The district judge rejected plaintiffs’ Alien Tort Statute claim, on the grounds that the statute presumptively doesn’t apply to conduct outside the United States and that this presumption wasn’t rebutted here. It also rejected any common-law claim based on ethnic cleansing as such.
But the judge held that plaintiffs could go forward with their claims — under Illinois and Virginia law — of conspiracy to engage in conversion (i.e., theft of property) and trespass to land:
Although Plaintiffs have failed to state a claim for conspiracy based upon assertions of forced population transfer, they also have alleged that Croatian forces, in addition to shooting and killing countless Serbian civilians, systematically looted and destroyed Serbian-owned homes, businesses, crops and livestock in the Krajina region, including those owned by the named Plaintiffs. Many of these homes subsequently were expropriated by the Croatian military. Based upon these and other allegations made in the Third Amended Complaint, the Court concludes that Plaintiffs have sufficiently asserted claims for civil conspiracy to commit trespass to land and conversion.

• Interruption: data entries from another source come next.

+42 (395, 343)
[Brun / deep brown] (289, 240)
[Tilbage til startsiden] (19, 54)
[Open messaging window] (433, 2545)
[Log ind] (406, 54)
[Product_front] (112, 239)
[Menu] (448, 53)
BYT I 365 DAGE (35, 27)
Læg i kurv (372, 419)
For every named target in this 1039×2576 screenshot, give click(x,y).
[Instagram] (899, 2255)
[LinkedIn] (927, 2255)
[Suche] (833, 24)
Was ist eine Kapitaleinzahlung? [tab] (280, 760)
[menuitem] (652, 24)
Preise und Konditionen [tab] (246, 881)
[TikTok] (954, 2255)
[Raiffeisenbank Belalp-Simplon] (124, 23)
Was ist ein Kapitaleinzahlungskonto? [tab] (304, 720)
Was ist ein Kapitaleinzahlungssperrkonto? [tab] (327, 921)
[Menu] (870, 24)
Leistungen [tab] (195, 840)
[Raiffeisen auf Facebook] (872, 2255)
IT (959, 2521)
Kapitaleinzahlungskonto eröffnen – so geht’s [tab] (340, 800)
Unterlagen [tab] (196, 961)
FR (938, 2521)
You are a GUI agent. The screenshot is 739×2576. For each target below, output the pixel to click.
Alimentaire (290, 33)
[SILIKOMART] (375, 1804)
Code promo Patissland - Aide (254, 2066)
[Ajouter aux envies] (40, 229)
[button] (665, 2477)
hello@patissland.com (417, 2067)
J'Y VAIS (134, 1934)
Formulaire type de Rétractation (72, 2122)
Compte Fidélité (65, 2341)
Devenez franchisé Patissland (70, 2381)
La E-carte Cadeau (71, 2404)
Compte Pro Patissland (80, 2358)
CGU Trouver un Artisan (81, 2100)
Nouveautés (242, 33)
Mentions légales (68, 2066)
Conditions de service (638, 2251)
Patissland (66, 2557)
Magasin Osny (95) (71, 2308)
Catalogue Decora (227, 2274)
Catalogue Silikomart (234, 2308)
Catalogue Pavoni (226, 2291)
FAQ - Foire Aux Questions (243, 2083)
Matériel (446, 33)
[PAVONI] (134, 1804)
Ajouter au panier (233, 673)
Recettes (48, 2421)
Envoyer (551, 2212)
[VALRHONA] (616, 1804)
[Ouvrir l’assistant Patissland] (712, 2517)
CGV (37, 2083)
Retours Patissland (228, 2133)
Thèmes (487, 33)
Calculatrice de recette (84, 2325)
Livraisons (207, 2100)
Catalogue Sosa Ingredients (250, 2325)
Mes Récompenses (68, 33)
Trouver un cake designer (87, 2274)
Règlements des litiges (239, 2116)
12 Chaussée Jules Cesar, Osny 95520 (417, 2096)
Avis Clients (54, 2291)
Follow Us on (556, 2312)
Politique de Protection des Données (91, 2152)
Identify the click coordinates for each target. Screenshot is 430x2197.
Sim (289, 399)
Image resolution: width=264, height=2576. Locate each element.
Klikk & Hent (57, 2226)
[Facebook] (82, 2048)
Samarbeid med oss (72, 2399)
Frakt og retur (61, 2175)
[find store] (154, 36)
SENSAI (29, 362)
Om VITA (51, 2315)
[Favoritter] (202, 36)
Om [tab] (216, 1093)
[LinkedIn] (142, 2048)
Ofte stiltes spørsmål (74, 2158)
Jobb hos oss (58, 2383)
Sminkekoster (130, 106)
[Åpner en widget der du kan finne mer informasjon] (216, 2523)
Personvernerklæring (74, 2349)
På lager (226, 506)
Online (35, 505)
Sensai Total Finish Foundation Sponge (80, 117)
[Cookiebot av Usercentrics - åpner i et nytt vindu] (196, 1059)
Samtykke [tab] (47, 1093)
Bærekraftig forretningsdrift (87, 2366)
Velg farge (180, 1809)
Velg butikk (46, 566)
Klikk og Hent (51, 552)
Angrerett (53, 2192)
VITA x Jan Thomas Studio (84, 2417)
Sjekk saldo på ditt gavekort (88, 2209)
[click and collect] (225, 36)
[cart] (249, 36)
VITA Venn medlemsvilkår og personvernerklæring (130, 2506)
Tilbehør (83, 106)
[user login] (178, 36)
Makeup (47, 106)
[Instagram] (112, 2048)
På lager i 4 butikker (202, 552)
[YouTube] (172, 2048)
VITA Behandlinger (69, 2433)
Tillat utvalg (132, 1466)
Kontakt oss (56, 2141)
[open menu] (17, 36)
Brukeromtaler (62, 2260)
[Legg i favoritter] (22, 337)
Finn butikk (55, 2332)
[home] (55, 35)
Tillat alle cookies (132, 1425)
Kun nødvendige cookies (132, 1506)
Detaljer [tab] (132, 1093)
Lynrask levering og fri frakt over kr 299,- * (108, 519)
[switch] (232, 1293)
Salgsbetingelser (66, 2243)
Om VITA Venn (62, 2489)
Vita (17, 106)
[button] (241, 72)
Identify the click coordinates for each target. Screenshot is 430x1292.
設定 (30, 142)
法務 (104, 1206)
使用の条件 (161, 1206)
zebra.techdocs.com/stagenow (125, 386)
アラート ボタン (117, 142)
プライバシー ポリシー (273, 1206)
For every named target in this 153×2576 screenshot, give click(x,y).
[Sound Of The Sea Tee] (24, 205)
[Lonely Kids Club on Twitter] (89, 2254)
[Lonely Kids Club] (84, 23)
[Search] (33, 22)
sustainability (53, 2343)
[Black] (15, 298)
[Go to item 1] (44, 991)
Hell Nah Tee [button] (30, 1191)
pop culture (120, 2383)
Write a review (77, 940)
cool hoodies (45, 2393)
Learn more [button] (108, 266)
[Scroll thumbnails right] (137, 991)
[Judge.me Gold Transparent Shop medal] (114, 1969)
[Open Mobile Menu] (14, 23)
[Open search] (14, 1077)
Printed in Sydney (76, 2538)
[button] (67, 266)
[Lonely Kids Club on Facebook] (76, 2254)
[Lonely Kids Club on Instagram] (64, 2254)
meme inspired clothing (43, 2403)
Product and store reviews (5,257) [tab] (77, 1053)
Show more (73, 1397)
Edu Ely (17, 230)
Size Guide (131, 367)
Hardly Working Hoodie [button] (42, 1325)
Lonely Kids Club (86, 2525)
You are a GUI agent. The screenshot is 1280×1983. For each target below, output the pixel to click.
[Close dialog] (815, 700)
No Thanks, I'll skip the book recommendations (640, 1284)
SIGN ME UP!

The court also concludes that plaintiffs might be able to show — later in the litigation process, after discovery — that the statute of limitations doesn’t apply here, and that the “act of state” doctrine (which immunizes certain behavior authorized by a foreign state) doesn’t apply, either.
Oddly, the defendants didn’t seem to argue that Croatian law, rather than Illinois or Virginia law, should apply here:
The parties assume that either Illinois or Virginia law applies to the conspiracy claims and have not addressed which state’s law should apply. Furthermore, it may well be that Croatian law would apply here, but again the parties are silent as to this issue. Because there are no differences between Illinois and Virginia law material to resolving Defendants’ motion and the parties do not argue that Croatian law would apply, the Court refrains from undertaking a choice-of-law analysis at this time.
Perhaps the defendants didn’t raise Croatian law because Croatian law equally bars such conduct, even if Croatian law wasn’t followed during this military operation. Much would depend, I think, on what sorts of wartime necessity justifications Croatian law would provide, if it at all discusses such matters.
In any event, an interesting case that bears watching further.